__DESCRIPTION OF THE TASK__:
Recast the records as a two-column CSV with columns "ask" and "response", one row per record, each value in a single quoted field with line breaks replaced by spaces. Begin at the line that has "The image size is (1568, 620)." and stop after the line that has "point(233,59)", and leave the pictures out of the result.

__RECORDS TO PROCESS__:
|---|
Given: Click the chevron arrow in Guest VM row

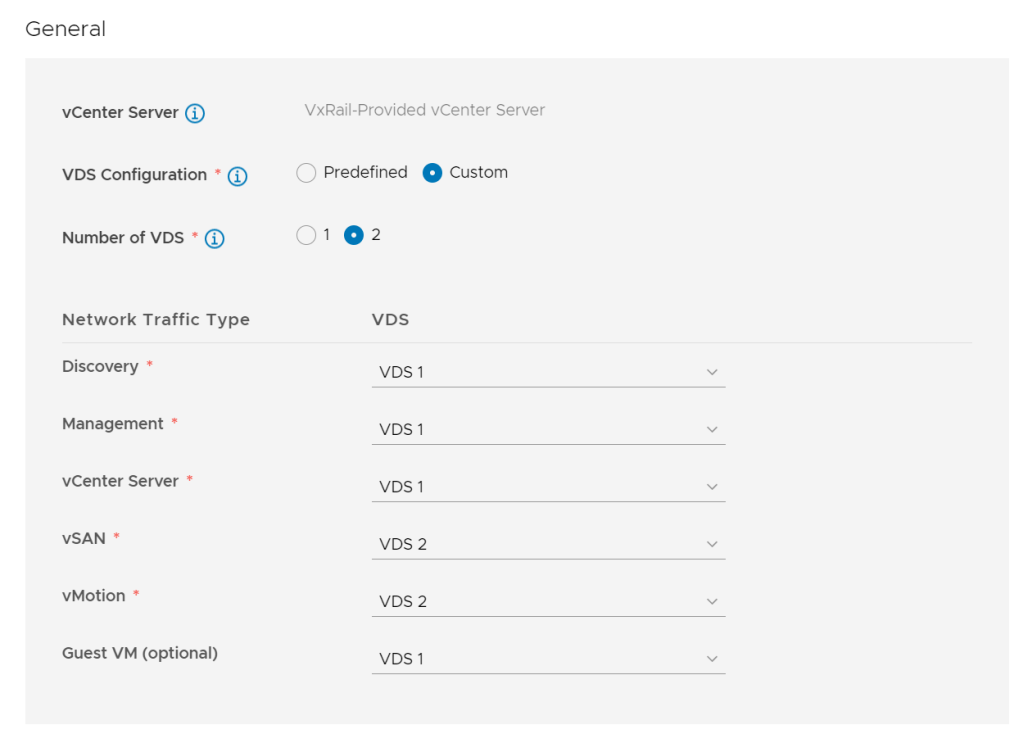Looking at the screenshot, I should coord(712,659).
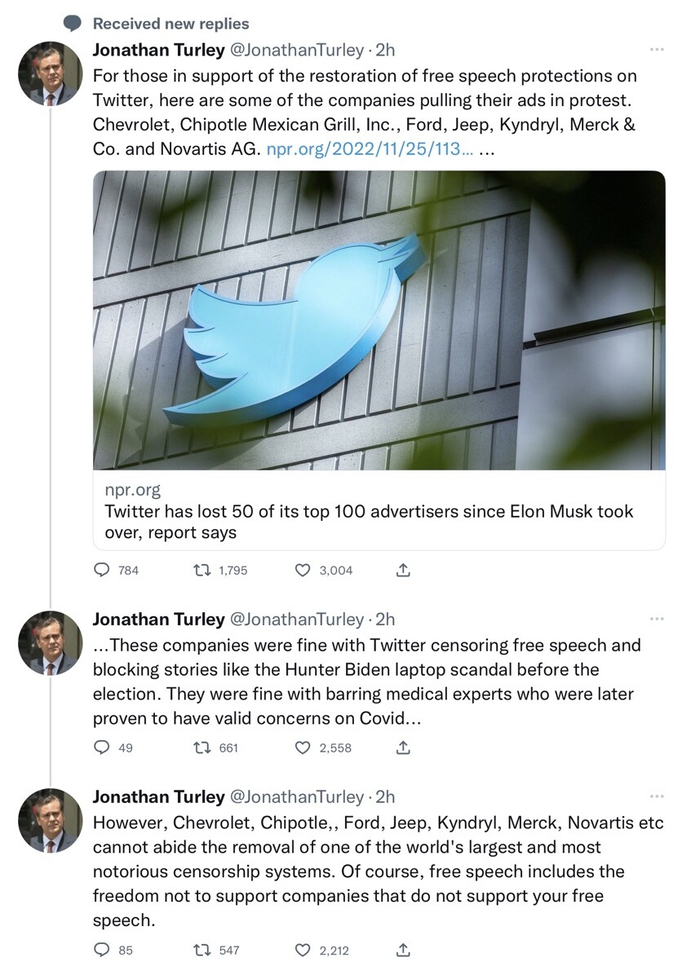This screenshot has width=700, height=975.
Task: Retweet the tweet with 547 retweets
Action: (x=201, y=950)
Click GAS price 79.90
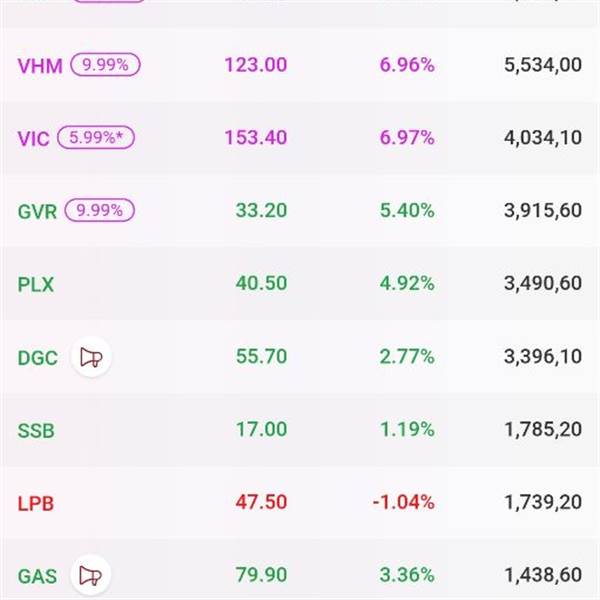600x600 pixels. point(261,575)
|---|
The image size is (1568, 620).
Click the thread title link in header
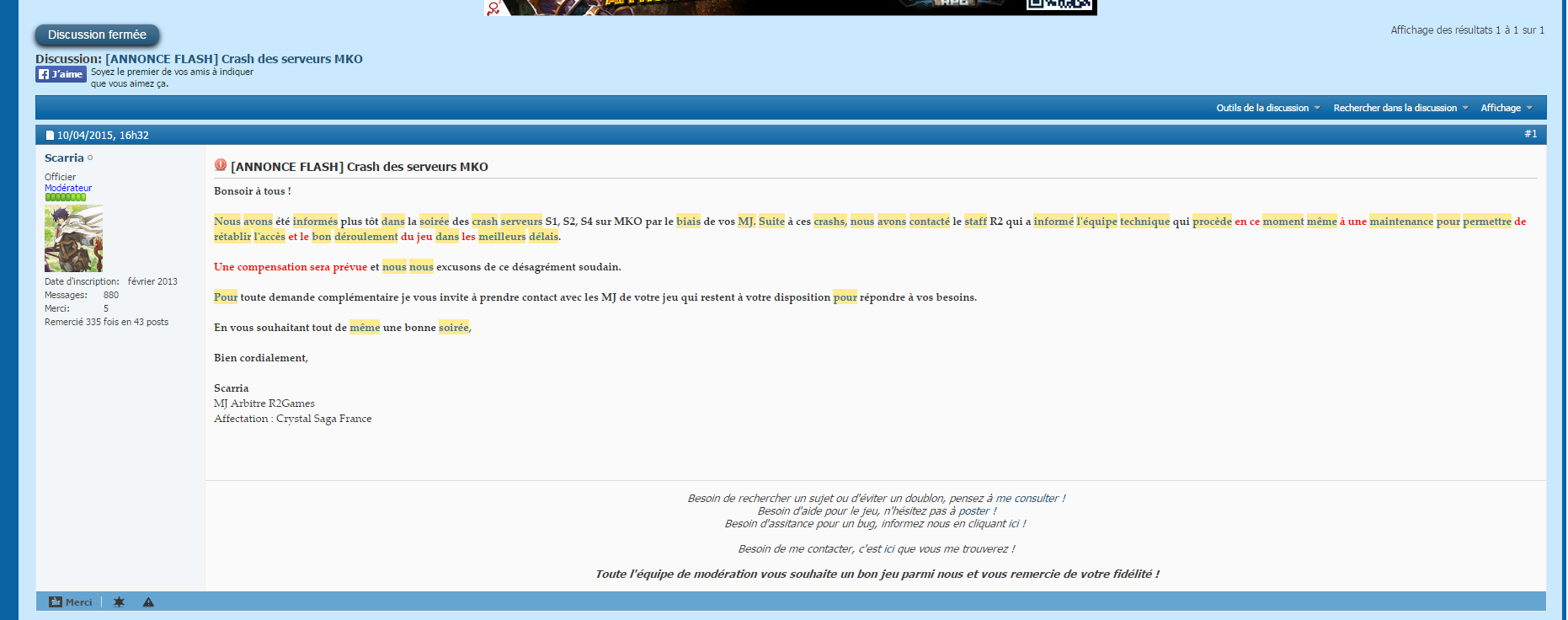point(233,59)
|---|
__ANSWER TO THIS TASK__:
ask,response
"The image size is (1568, 620). Click the thread title link in header","point(233,59)"